We've talked before about big business lobbyists distorting the    organic rules to allow synthetic additives, about outright fraud followed by    organic certifying agencies arguing for the safety of chemicals used on produce they're certifying as organic, about
    rules that allow organic "farms" to operate as confinement feeding
    operations without growing anything at all (and therefore not feeding anything green or fresh to their animals,
    etc.)  In addition to the structural problems with the USDA organic
    system there are, of course, also all the little stories of farmers
    that take the easy chemical solutions to their problems when no one
    is looking.  We bought some USDA certified organic buckwheat
    recently and noticed afterwards that the bag said "product of
    China."  (We need to figure out how to harvest our own buckwheat! [In 2014 we grew enough for our own limited use, and now, as of 2015, we're offering shares of buckwheat we grew as part of our Full Farm CSA].) 

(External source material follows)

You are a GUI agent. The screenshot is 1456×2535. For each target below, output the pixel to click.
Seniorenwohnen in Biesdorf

    Of course, it's absurd for China to ship staple grains clear around
    the globe to the US, but it also strikes us as wishfully absurd to
    think that organic integrity can survive that kind of supply chain.

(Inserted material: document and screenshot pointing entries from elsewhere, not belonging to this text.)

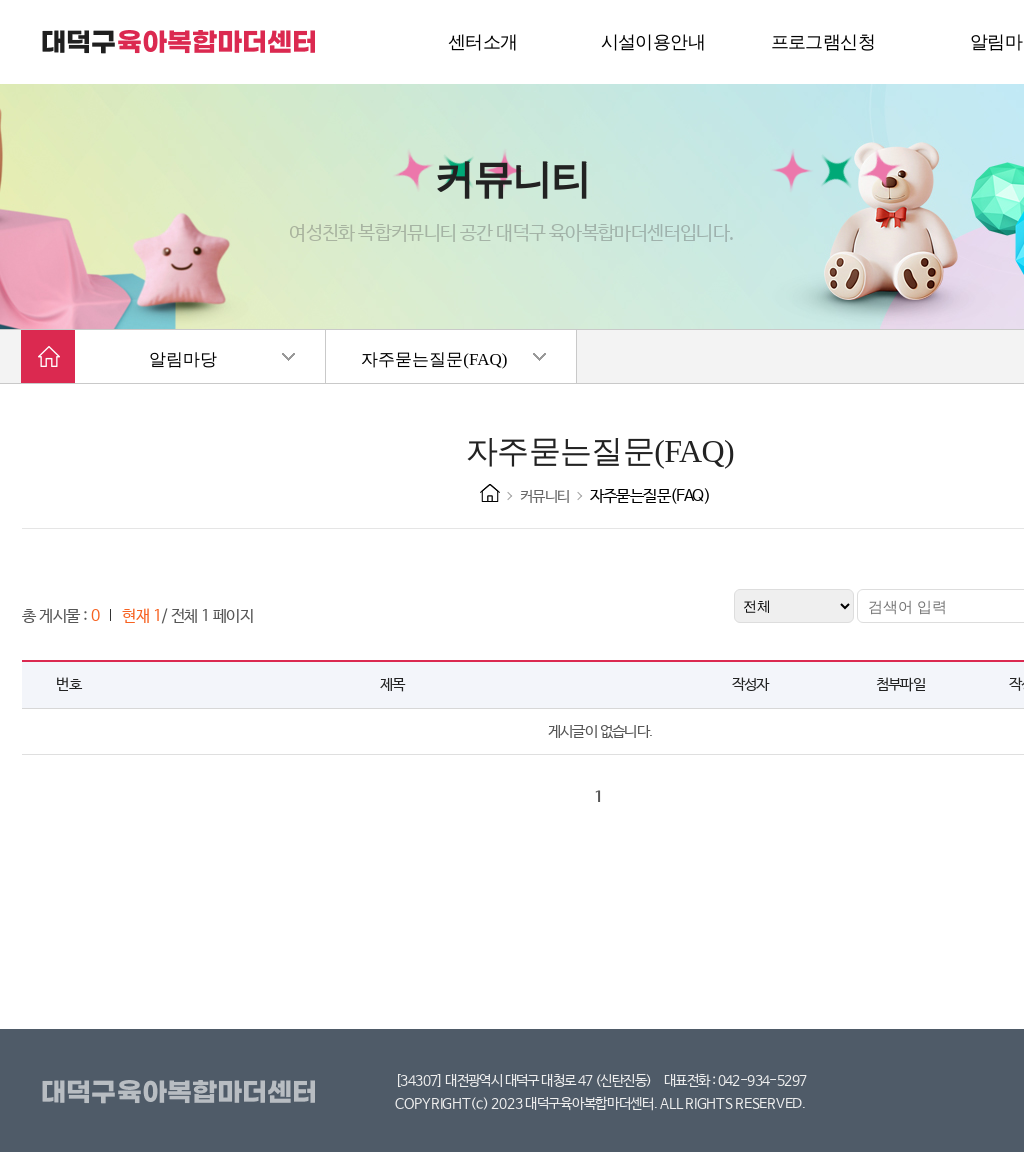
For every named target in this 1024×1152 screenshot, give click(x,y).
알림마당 (183, 359)
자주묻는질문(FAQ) (434, 359)
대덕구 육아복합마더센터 (180, 42)
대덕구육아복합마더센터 (182, 1093)
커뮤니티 (545, 496)
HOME (490, 493)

   But those are just the most superficial problems we see with the
    USDA organic system.  We could go a step deeper and argue that USDA
    certified organic farms shouldn't be allowed to directly support the
    production of chemical-intensive, genetically modified soybeans in
    order to use the soybean meal on their fields for fertilizer (which
    is quite common practice.)  Perhaps you'd want to tighten the rules
    so as not to allow for organic farmers to directly purchase
    conventional crop products like that, but where then do you draw the
    line?  If it's not okay to use GMO soybean meal, is it better to
    feed GMO grains to conventional beef in concrete feedlots or to hens
    packed thousands or tens of thousands to a building and process
    bloodmeal or feathermeal from those operations instead?  Or to even
    simply use that manure?  Of course, there's nothing inherently
    unnatural about soybeans or blood or feathers or manure, and a fully
    organic system would incorporate all of these things in one way or
    another without sending them to landfills or dumping them into
    rivers and streams.  The fundamental problem here may very well be
    that the USDA system really isn't any kind of alternative "system"

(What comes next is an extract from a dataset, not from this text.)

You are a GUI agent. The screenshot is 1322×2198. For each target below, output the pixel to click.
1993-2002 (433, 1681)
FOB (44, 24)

    but rather an inseparable offshoot designed to accommodate the
mainstream consumer model.
   Before we bought our first couple of feeder pigs we read a
    publication by an organic agricultural extension service on how to
    organically control intestinal worms in organic hog production
    systems.  The answer was to maintain a carefully timed model that
    would allow for routinely medicating all sows in the first trimester
    to optimize the loophole in the USDA organic rules.  Organic poultry
    demonstrates even less systemic integrty: USDA organic poultry farms
    aren't given any reason to incorporate reproduction into their farms
    at all.  The whole process of raising breeding stock, laying and
    hatching eggs, etc. is simply left to the conventional mainstream
    and then 7 weeks later the bird is legally sold to the consumer as
    USDA organic.  The USDA organic response to chemical and
    pharmaceutical use is not to develop an alternative system but
    rather to outsource their use.
   So how would one develop a real alternative to our dependency on
    chemicals and pharmaceuticals?  We think the most important part of
    the answer is to shorten supply lines and rebuild connections
    between eaters (consumers) and the land that feeds (and clothes and
    houses) them.  Instead of putting a seal of approval on buckwheat
    from China we want to build relationships that can foster organic
    agriculture in our community, relationships that we can trust to
    deliver real integrity.  Probably our biggest and most basic
    objection to the USDA organic label is that it's all about replacing
    community-based trust with trust in bureaucratically governed
    certifying agencies.  The organic label is designed to replace the
    need to personally know anything about where or how your food was
    grown.  The trend in organic agriculture has certainly been
    overwhelming in the direction of larger scale, more heavily
    industrialized, and greater distances between consumers and the source of their food since the USDA rules took
    effect, and that's no accident.  In more respects than we can list here, the USDA rules have
    given the edge to the industrial-scale producers.  Is it any wonder
    that industrial abuses are the result?  If how food is farmed
    matters (i.e. if we're going to take on any organic concerns), then
    the first step to organic integrity is to know more of where and how
    and by whom food is grown.
1 comment:
It has been said that "local is the new organic." Almost all the people that buy our produce have either been to our farm or know us on some level. Once you involve big government and industrial ag, it's only a matter of time before rules are bent, and standards are altered to benefit large scale producers.
As high input ag, organic or otherwise, succumbs to dwindling resources, food will increasingly be about relationships and not about labels.
Good luck, and keep up the great work.